• **Aim**
Can you format every line of the data below as a Markdown table with columns named Row and Line, skipping blank lines and leaving the pictures out?

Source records

================

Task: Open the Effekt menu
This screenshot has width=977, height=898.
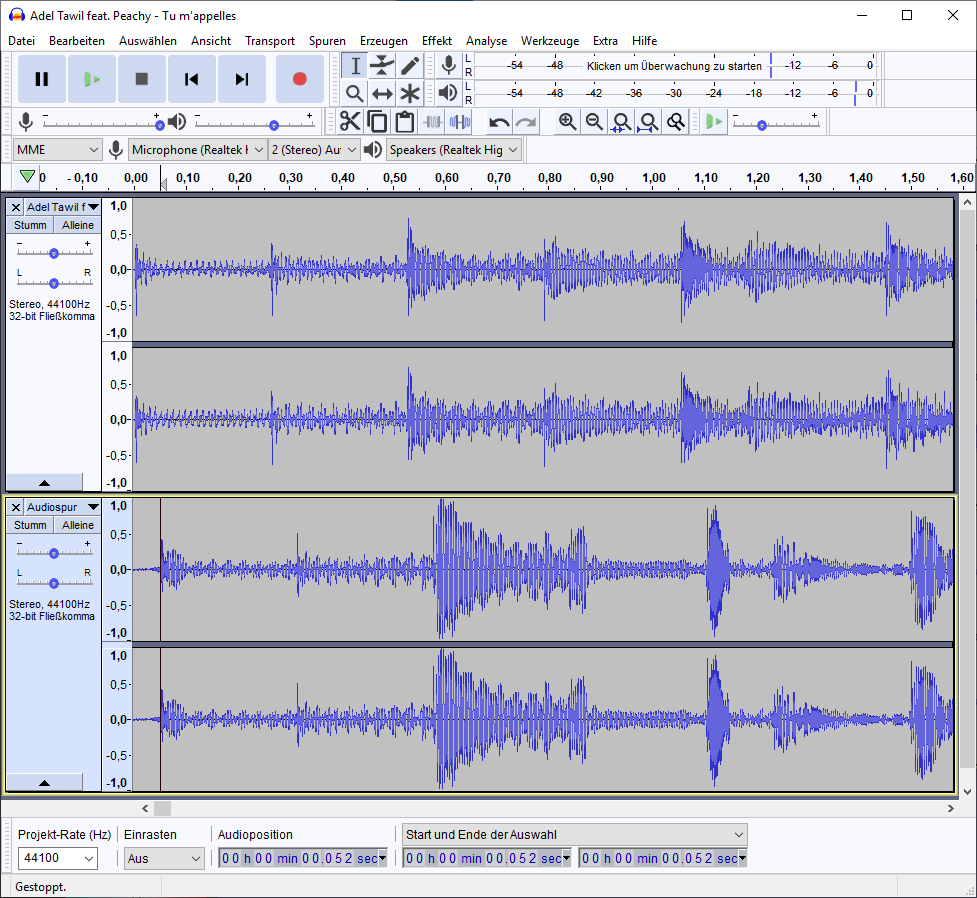Action: 437,41
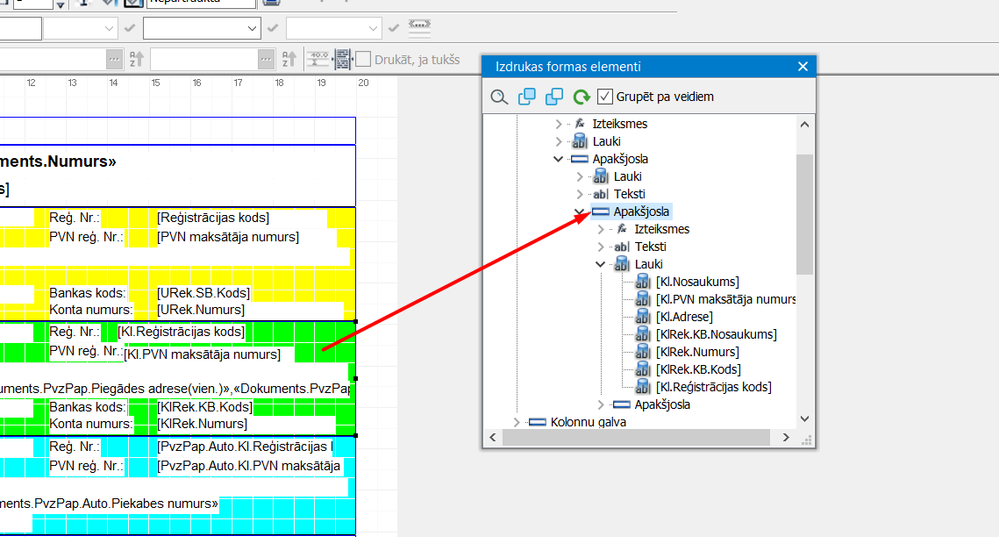Image resolution: width=999 pixels, height=537 pixels.
Task: Click the [PVN maksātāja numurs] field in yellow band
Action: pos(228,237)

================

• **Output of the exercise**
| Row | Line |
|---|---|
| 1 | Task: Open the Effekt menu |
| 2 | This screenshot has width=977, height=898. |
| 3 | Action: 437,41 |
| 4 | Image resolution: width=999 pixels, height=537 pixels. |
| 5 | Task: Click the [PVN maksātāja numurs] field in yellow band |
| 6 | Action: pos(228,237) |